September 1, 2016

Don’t trust the reviews and ratings on Google Play

Threats

Sometimes Android users have to download murky apps from Google Play. By “murky” we mean unfamiliar apps, apps from small publishers, and so forth — not the likes of Evernote, Dropbox, banking apps, or other popular programs. It might be a specialized engineering calculator, for example, or an alternative music player.

Don't trust the reviews and ratings on Google Play

Many such apps exist in the Google Play store — thousands of them, in fact. And choosing isn’t easy. Seasoned Android users recommend going with the apps that have been downloaded the most times, the highest-rated apps, or the apps reviewed by the most people.

It seems to make perfect sense: The odds are good that an app downloaded by a lot of people is convenient and useful. And a higher rating means that users liked the app. Lots of reviews should also mean the program is popular. Together, these three criteria represent something like karma for the app.

That doesn’t mean an app with few downloads and ratings is necessarily bad; it could be that the app is new and the community hasn’t had a chance to weigh in yet. But download and review number plus rating is generally considered a viable formula for prejudging an app. After all, reviews and rating were designed to make the system work.

However, the matter is not that simple: Android Trojans can silently download apps to users’ smartphones, write fake reviews, and artificially boost ratings.

The key tool for all of that is rootkit Trojans, one of the most prolific types of mobile malware. These Trojans usually come bundled with popular apps from third-party app stores. They can also infiltrate a smartphone by means of SMS spam or malicious ads on websites.

Rootkits get their name from their ability to “root” a system (i.e., to get system-level access privileges) and thus gain total control over the targeted device. They can send SMS, download other apps, and do a number of other things without the user’s consent or knowledge. In some cases, rootkits use Google Play to do their bidding.
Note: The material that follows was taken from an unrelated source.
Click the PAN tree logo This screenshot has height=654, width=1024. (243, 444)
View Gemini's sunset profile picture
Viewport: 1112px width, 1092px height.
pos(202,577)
For example, Guerilla, a Trojan distributed by the Leech rootkit, attempts to steal user credentials from Google Play. Then it uses the store’s API, masquerading as a client, and downloads, rates, and reviews apps on behalf of the user.

This presents an opportunity for cybercriminals, who can enable infected smartphones to buy useless apps. They may also pursue another business model, selling “boost-your-rating” services to developers — or the flip side, downgrading an app to benefit its competitors.

Reviews are a bit more complicated: Identical reviews would look fishy, and the language needs to seem natural. But fake yet plausible reviews are not at all unusual: “Great app, works for me!” or “Everything is alright, just add language support,” and so forth.

The perpetrators can generate a database of typical reviews and use Trojans to pick and post reviews randomly, eventually making them look quite natural.

It boils down to this: You should not blindly trust Google Play reviews and ratings. But what, then? How should you choose an app?

Here are some tips:

1. Try to stick to apps made by known and trusted developers. Look for a blue diamond sign, which indicates a “top developer” as determined by the Google Play team. Of course, not all good developers have this diamond, but nonetheless, a good developer’s name should be reasonably well known: Look it up on the Internet.

2. Read the reviews. Yes, despite opportunities for mischief, if an app is worthy, it will have some detailed reviews, not just one-liners like “All is working, good job.” Such longish reviews are indispensable when you need to get an initial impression.

3. Install a security solution on your Android device. The probability of downloading a malicious app from Google Play is quite low, but such apps are actively distributed using SMS and malicious ads. A security solution will spare you becoming a puppet to cybercriminals and posting fake reviews without even knowing it.